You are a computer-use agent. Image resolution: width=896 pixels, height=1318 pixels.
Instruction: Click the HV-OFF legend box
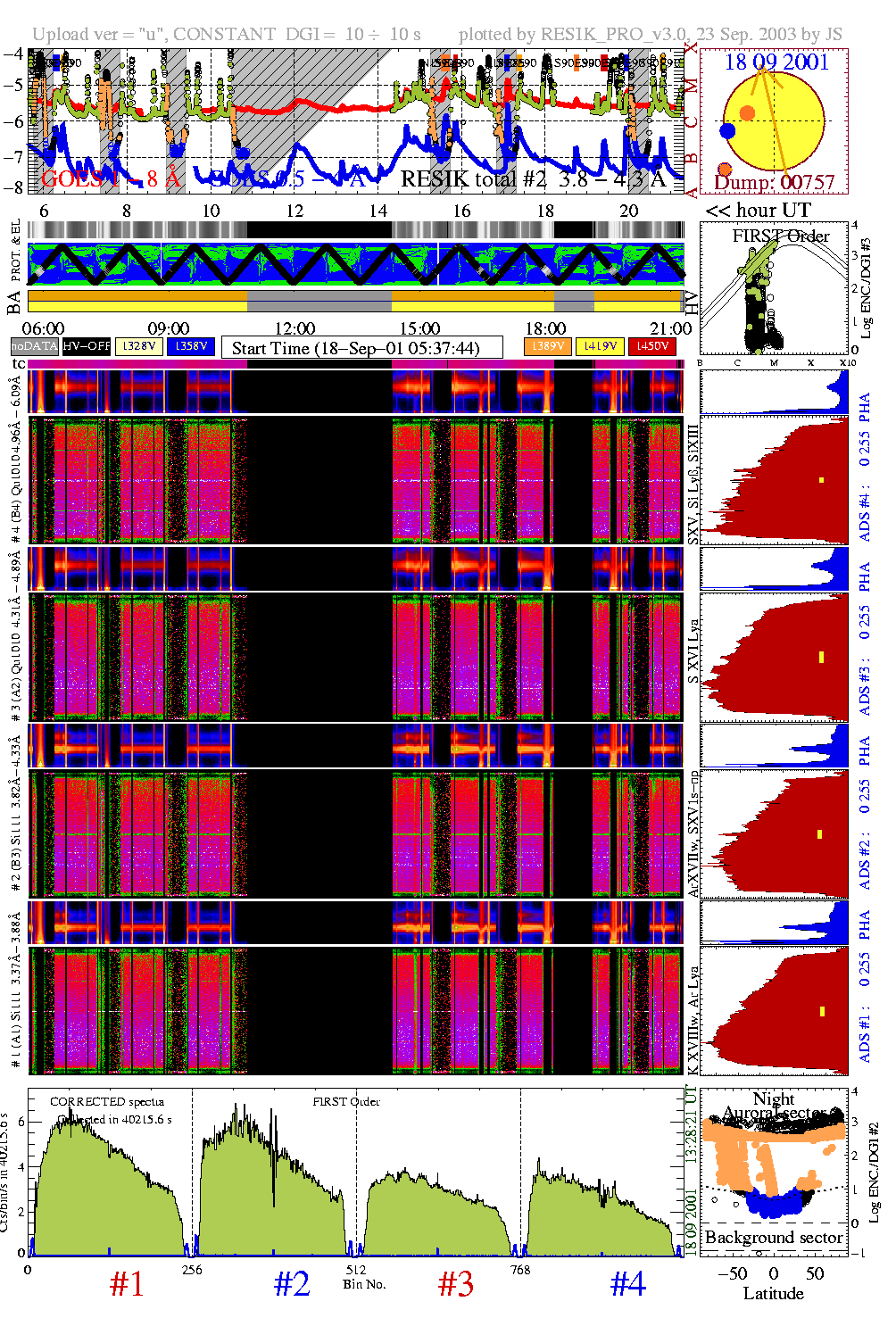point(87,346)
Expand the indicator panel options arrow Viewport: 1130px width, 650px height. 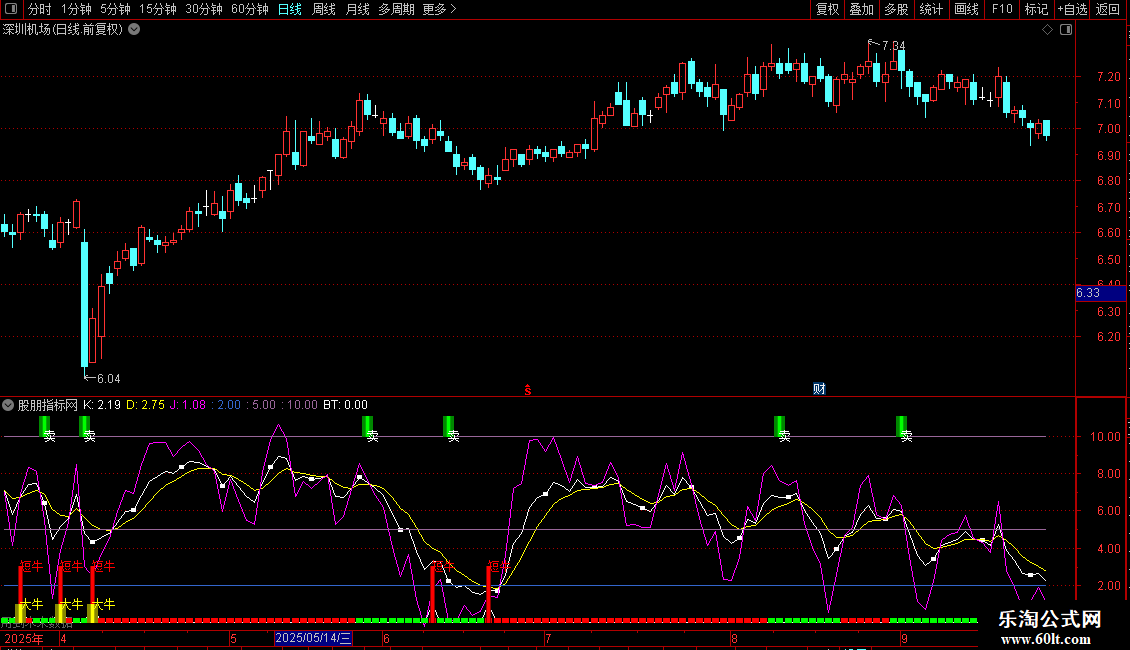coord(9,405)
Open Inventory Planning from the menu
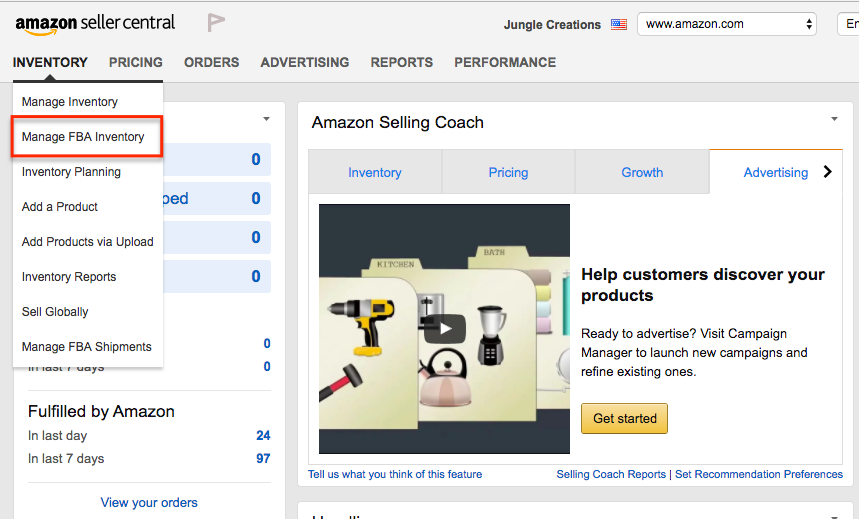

==

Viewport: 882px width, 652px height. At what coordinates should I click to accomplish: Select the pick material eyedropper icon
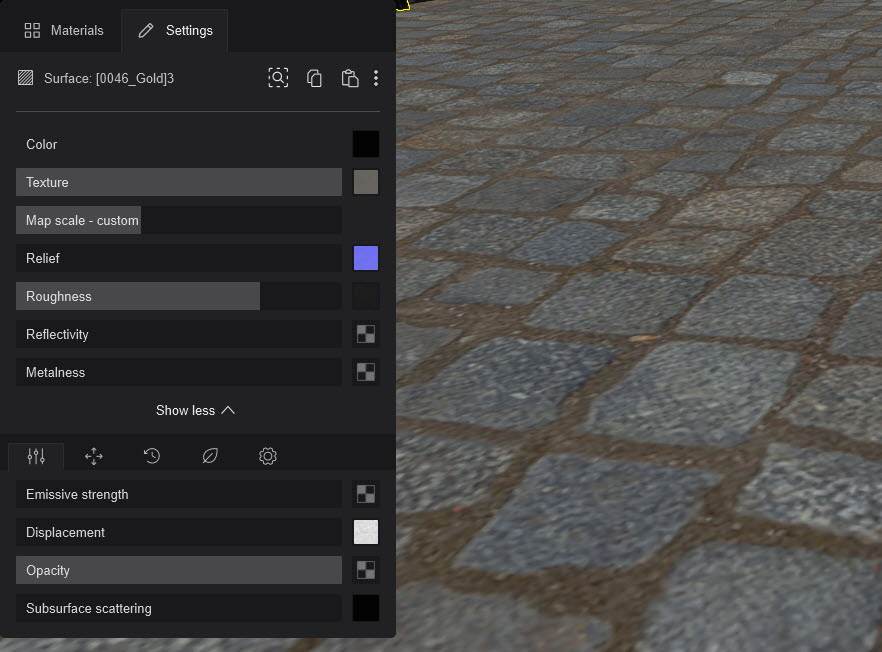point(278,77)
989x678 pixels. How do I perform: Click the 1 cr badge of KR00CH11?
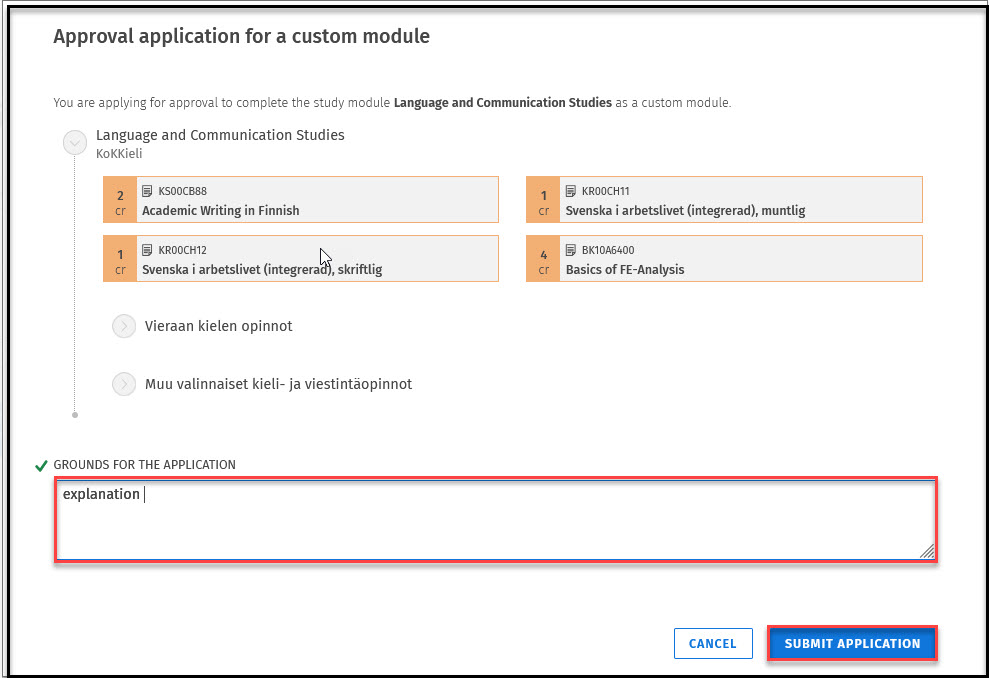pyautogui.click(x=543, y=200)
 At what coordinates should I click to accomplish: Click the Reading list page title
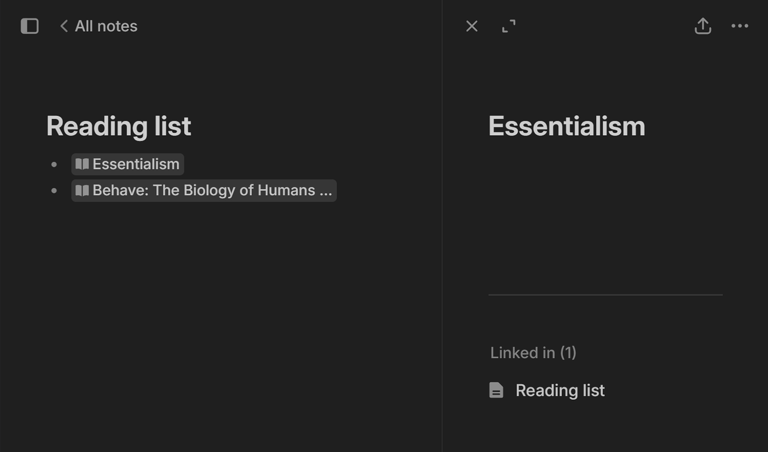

• [EXERCISE PROMPT] Give back exactly the lines of the listing above from the one that contains "989x678 pixels. How" up to and including the one that contains "At what coordinates should I click to accomplish: Click", but not the pictures, and no other lines.

• [ANSWER TO THE EXERCISE]
989x678 pixels. How do I perform: Click the 1 cr badge of KR00CH11?
pyautogui.click(x=543, y=200)
 At what coordinates should I click to accomplish: Click the Reading list page title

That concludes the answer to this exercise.